The purpose of the facade is as a go-between. It doesn’t actually DO anything itself. Any methods it has only serve its purpose as a bridge between two things (controller and service in this example.) So, as a dumb example, maybe the service takes two arguments in the form of first and last name, but the facade will take a single argument from the controller in the form of a full name. The only work the facade does is break the single argument into the pieces that the service expects.

But Error Handling requires more sophisticated logic, and putting it in the facade would have the facade doing something.

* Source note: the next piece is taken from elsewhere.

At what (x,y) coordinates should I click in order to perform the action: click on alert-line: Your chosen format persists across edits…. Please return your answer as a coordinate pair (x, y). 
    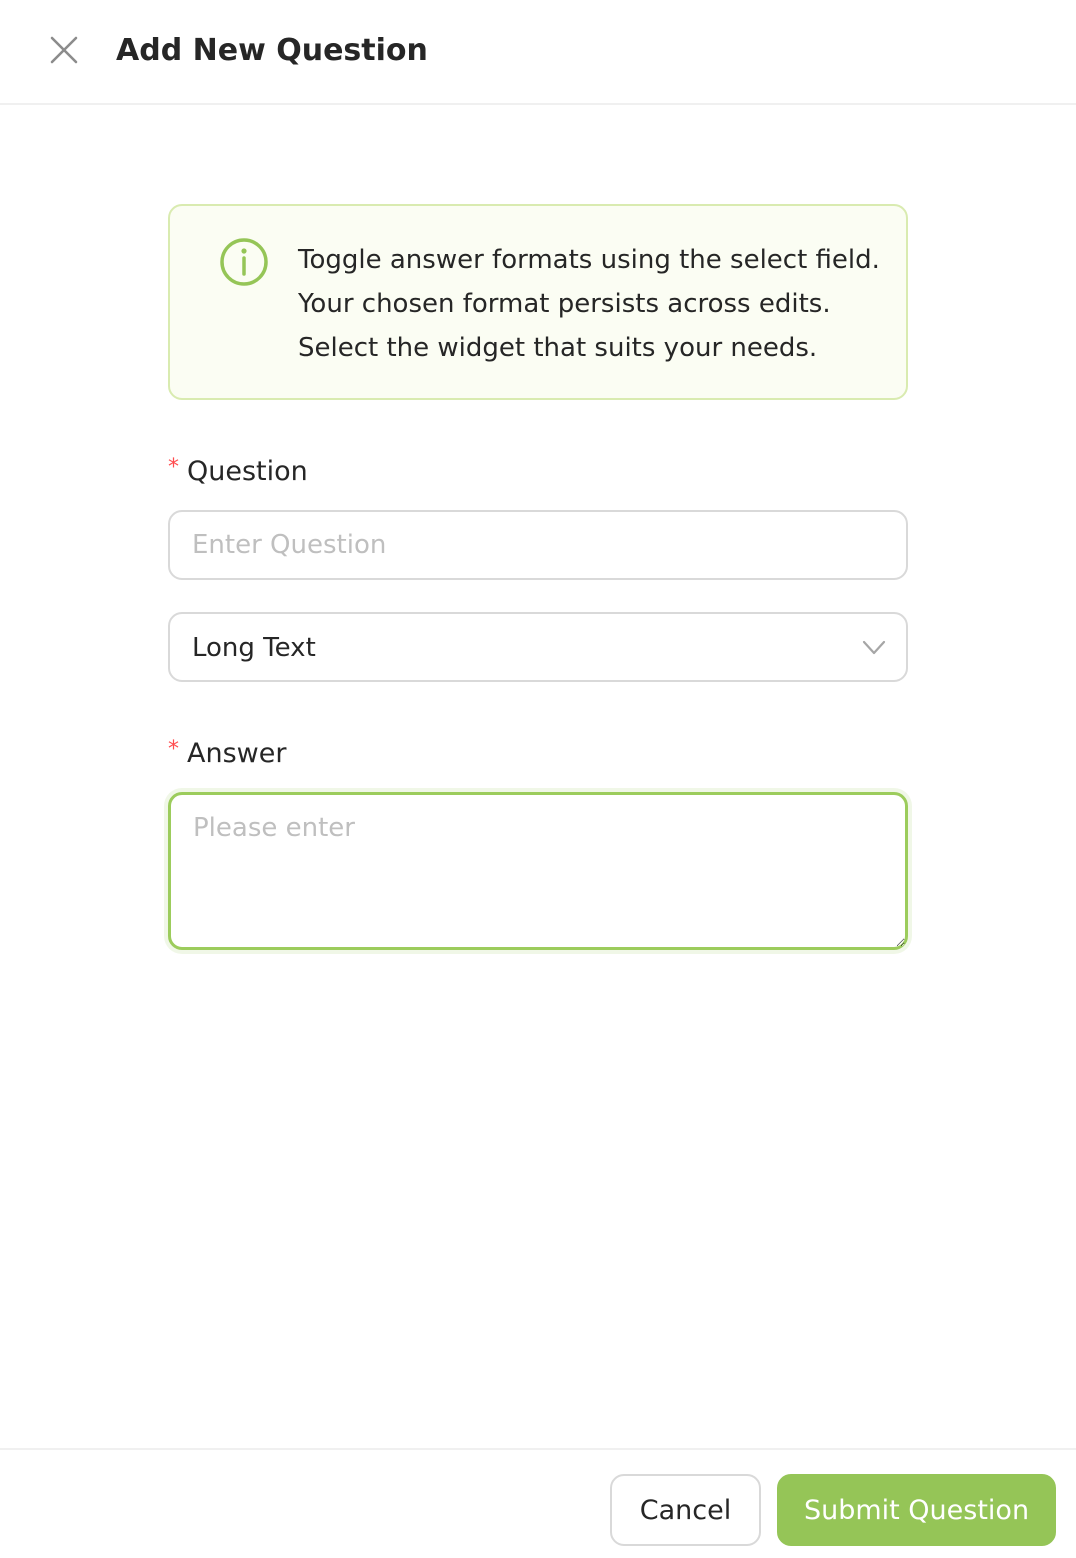
    Looking at the image, I should click on (564, 304).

The facade may hear the error or errors from the service, but the only thing it will do about the errors is package them up and pass them along to the controller. Sticking to my example above where the facade takes one argument and passes two arguments to the service. Let’s say the service is supposed to return two values and the facade is supposed to return a single value to the controller. If there is something wrong with one or both of the values coming from the service, the facade may be designed to throw just one error to the controller where it will be handled. (Or possibly thrown again to some other part of the code.)

I’m not familiar with Java or the spring framework, but it looks like the whole point of the ResponseEntity is to combine the httpEntity and httpStatus. I don’t think it’s the facade’s job to break them apart and do things with them. The facade should pass the ResponseEntity to an object that expects to receive both the httpEntity and httpStatus.